Beneath this task are records; tally the lines in them that contain "computer" and report only the number.

# [Records from a dataset]
....................

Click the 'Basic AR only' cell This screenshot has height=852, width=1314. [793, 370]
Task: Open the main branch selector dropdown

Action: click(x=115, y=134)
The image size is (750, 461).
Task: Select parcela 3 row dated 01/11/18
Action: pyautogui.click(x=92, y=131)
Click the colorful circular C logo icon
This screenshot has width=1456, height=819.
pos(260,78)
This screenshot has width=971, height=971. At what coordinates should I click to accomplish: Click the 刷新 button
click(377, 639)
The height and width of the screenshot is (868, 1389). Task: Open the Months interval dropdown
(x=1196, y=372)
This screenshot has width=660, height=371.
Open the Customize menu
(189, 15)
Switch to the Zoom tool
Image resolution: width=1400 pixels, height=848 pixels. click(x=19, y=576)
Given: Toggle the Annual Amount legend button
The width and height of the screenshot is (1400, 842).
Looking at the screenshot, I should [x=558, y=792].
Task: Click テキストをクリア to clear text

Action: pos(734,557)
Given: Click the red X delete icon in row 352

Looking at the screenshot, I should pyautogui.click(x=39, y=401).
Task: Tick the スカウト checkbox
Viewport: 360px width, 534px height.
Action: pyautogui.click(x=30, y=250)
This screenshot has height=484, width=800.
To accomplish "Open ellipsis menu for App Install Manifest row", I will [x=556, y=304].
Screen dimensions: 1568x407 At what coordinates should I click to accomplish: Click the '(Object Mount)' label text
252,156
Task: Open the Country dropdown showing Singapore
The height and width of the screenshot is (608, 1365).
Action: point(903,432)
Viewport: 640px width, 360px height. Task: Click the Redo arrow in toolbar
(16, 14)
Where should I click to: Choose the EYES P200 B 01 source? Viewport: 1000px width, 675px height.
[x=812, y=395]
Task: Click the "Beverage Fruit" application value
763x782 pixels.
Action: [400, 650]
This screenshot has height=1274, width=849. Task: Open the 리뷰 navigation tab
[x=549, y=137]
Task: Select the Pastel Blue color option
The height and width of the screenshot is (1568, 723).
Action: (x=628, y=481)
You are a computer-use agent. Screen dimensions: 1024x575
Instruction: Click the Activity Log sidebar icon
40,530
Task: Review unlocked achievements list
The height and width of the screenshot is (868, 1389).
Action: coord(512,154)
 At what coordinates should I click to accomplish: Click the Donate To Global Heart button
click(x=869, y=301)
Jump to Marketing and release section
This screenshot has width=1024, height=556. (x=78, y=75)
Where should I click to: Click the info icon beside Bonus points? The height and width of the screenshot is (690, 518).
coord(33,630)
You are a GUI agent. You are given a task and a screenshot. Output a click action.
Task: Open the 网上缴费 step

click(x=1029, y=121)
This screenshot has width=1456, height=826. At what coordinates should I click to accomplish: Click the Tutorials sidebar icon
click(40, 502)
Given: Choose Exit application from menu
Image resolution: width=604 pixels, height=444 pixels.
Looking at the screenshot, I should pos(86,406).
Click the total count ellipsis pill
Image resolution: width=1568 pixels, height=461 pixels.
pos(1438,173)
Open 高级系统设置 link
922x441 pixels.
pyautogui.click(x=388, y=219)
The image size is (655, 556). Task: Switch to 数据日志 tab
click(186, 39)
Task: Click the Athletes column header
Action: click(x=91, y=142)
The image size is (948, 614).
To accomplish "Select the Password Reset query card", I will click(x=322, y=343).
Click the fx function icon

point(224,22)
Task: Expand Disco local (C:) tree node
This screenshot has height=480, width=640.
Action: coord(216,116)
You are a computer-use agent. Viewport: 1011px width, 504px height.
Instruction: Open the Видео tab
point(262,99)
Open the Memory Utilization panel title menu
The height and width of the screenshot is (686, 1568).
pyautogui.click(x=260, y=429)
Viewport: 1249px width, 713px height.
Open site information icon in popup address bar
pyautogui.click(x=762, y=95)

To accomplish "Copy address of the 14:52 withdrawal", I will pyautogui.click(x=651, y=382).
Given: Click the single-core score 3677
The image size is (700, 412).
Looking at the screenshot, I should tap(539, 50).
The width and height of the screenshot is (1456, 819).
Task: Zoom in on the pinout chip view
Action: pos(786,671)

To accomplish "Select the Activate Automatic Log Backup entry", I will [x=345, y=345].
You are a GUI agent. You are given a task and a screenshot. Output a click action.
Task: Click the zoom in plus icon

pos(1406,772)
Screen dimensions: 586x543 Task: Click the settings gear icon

....................

# [Exercise solution]
2